Problem description:
In the entries that follow, how many lines include the string "computer"? The answer is the number only.

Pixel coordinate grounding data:
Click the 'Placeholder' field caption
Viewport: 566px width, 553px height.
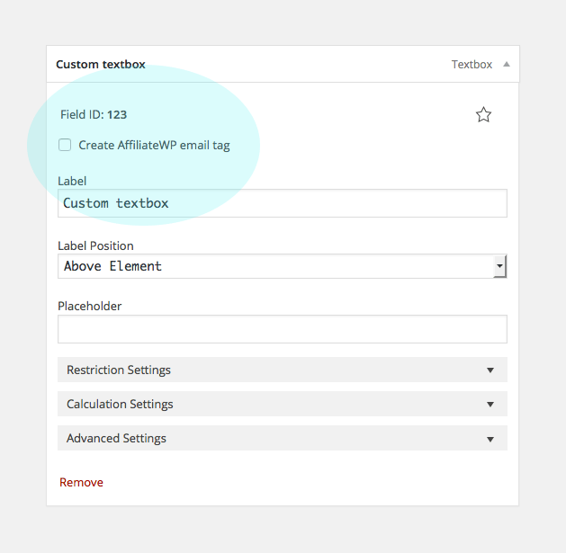[89, 307]
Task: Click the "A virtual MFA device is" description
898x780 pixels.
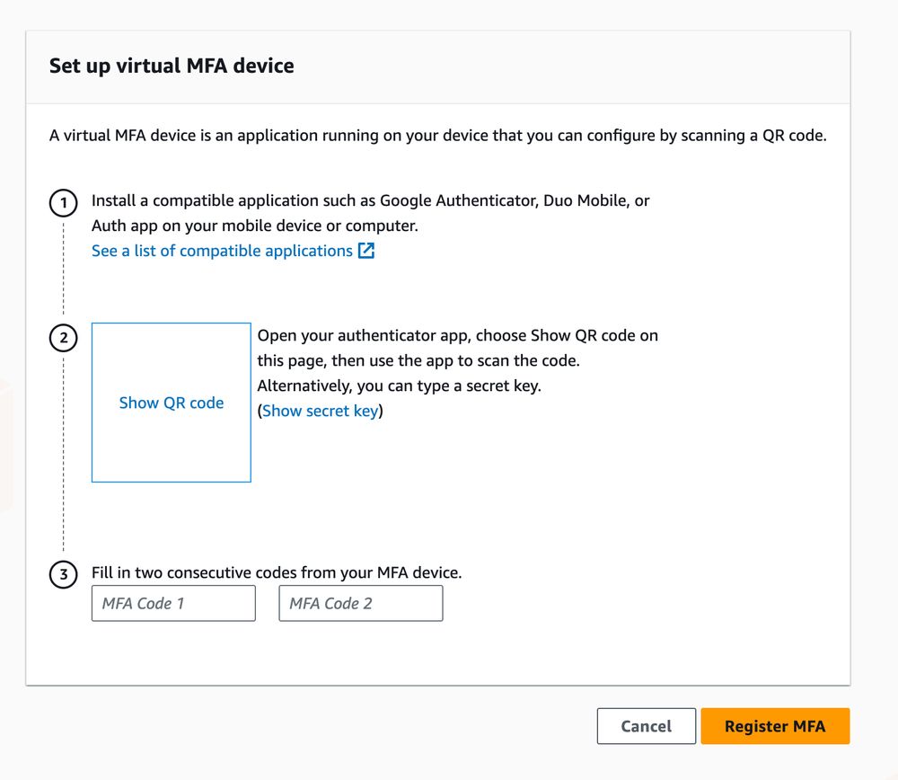Action: point(437,137)
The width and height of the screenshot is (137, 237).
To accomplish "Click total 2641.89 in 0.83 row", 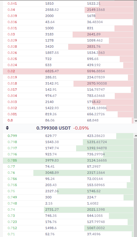I will 94,34.
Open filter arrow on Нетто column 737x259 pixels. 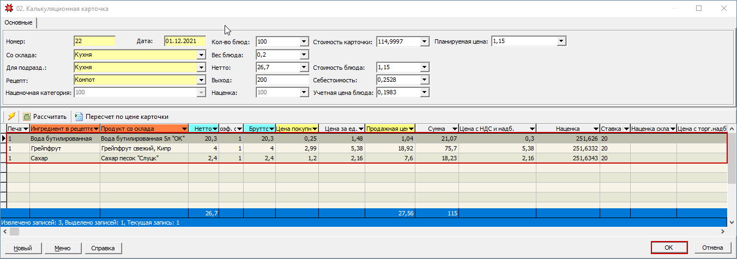coord(215,129)
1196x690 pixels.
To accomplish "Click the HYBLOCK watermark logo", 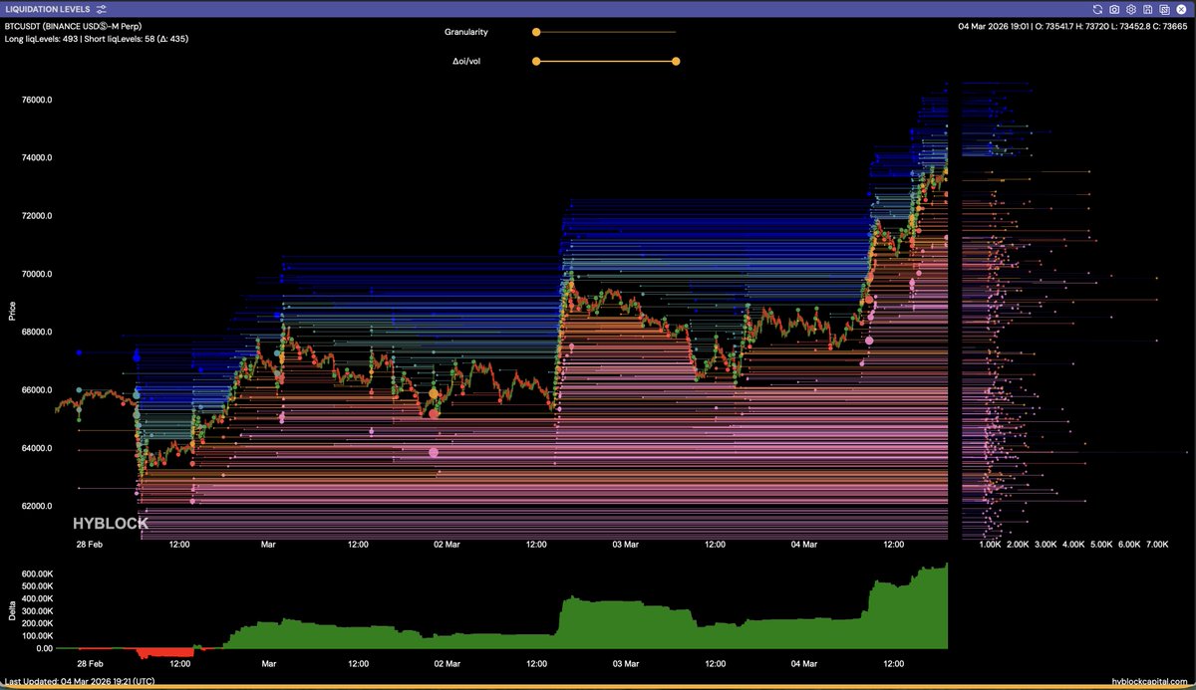I will coord(111,523).
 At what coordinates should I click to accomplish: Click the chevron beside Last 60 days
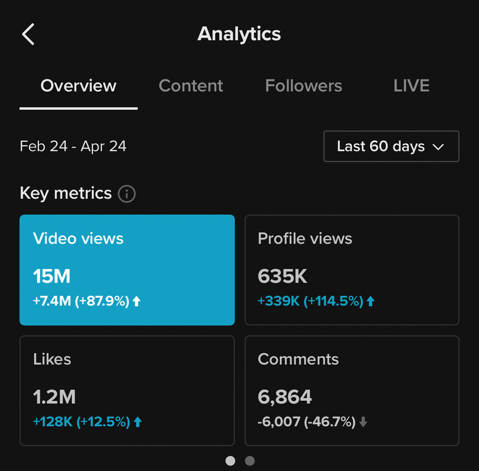click(x=438, y=147)
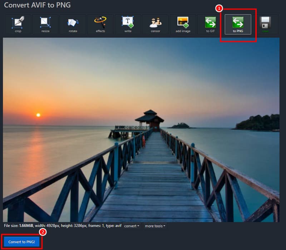286x250 pixels.
Task: Expand the more tools dropdown
Action: [x=154, y=226]
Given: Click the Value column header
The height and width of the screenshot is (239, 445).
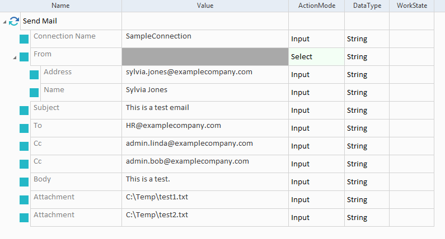Looking at the screenshot, I should tap(205, 6).
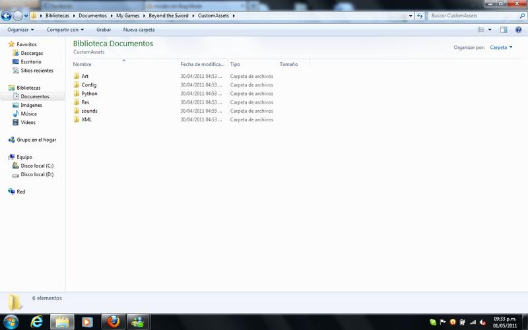528x330 pixels.
Task: Click the refresh button beside address bar
Action: pos(420,15)
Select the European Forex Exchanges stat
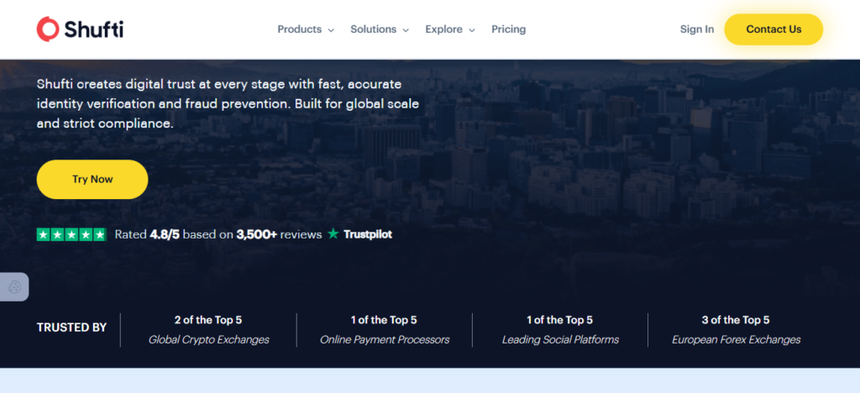This screenshot has height=393, width=860. click(736, 330)
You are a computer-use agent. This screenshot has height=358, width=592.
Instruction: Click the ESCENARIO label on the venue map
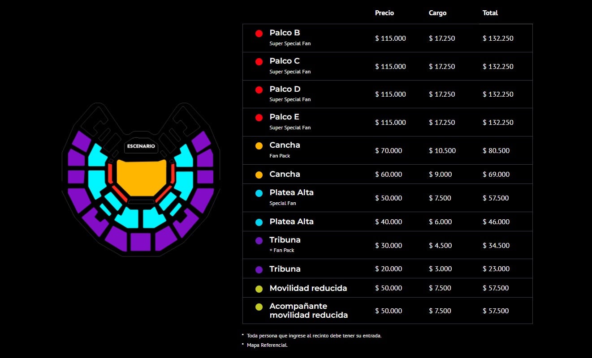coord(141,146)
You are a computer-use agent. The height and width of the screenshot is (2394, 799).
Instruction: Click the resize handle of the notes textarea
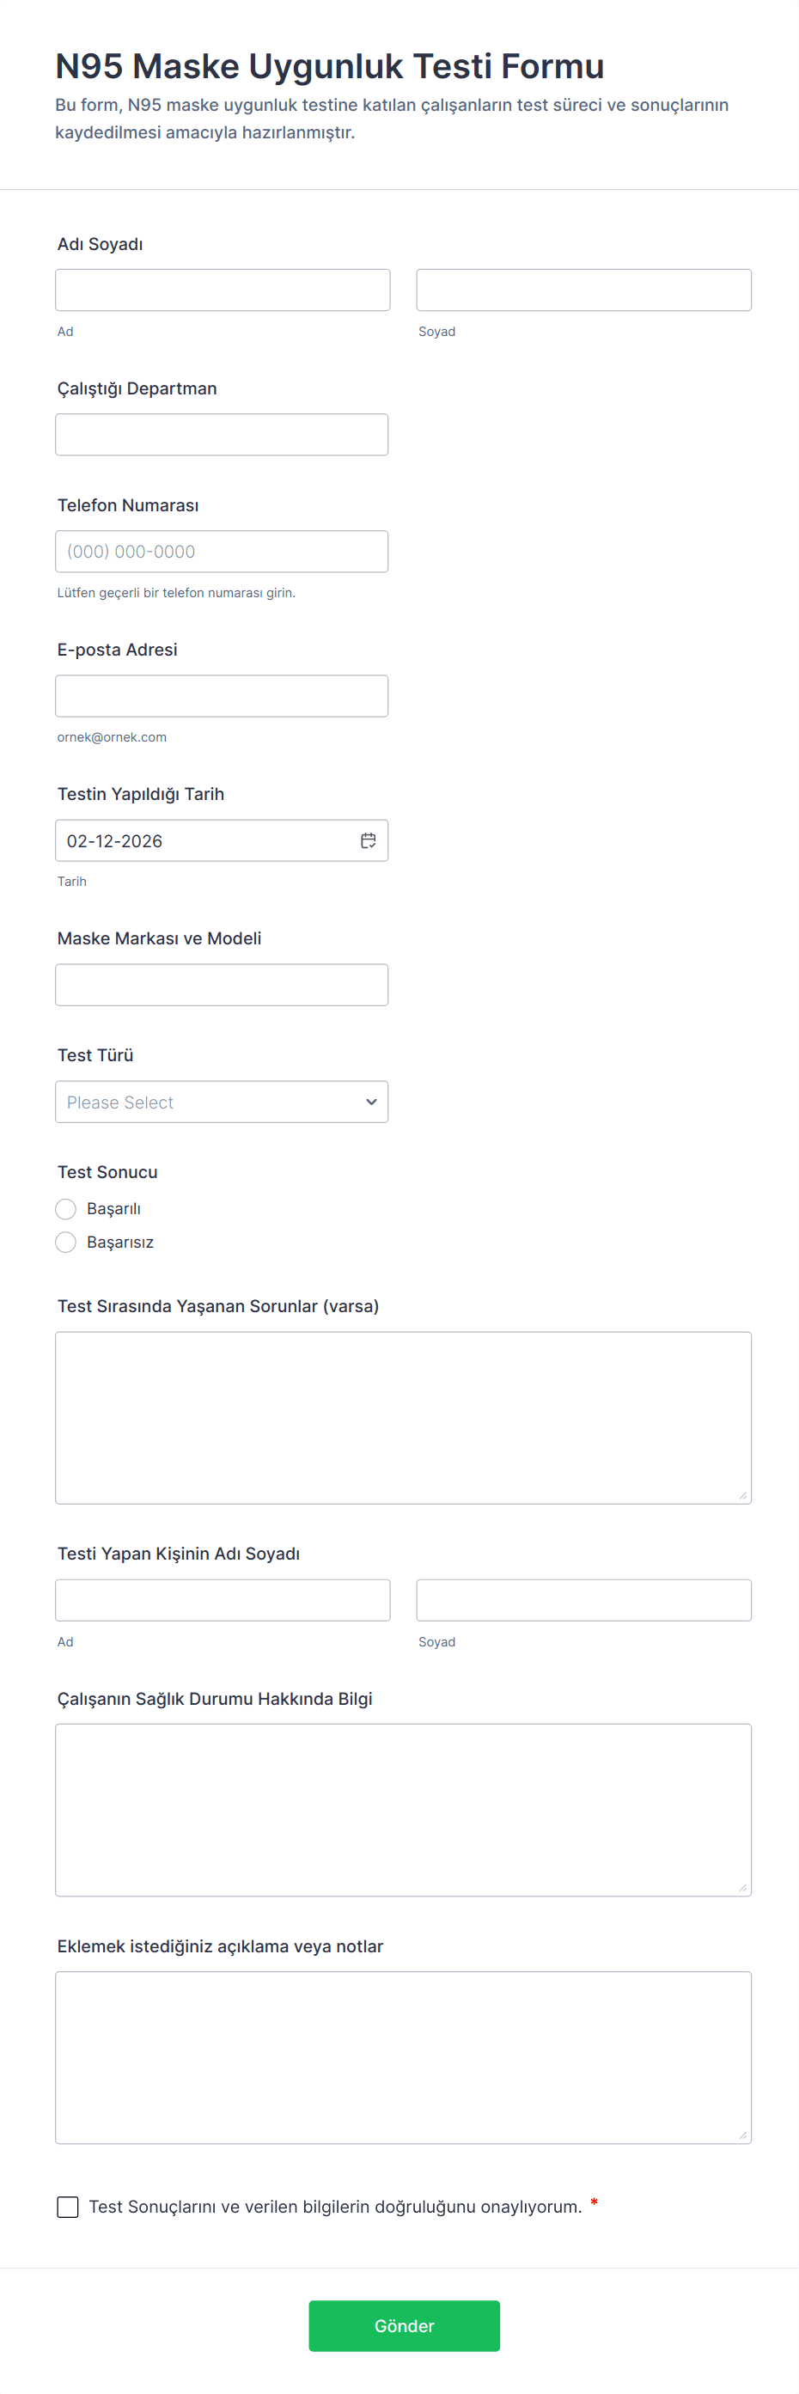click(x=742, y=2136)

Exercise answer:
2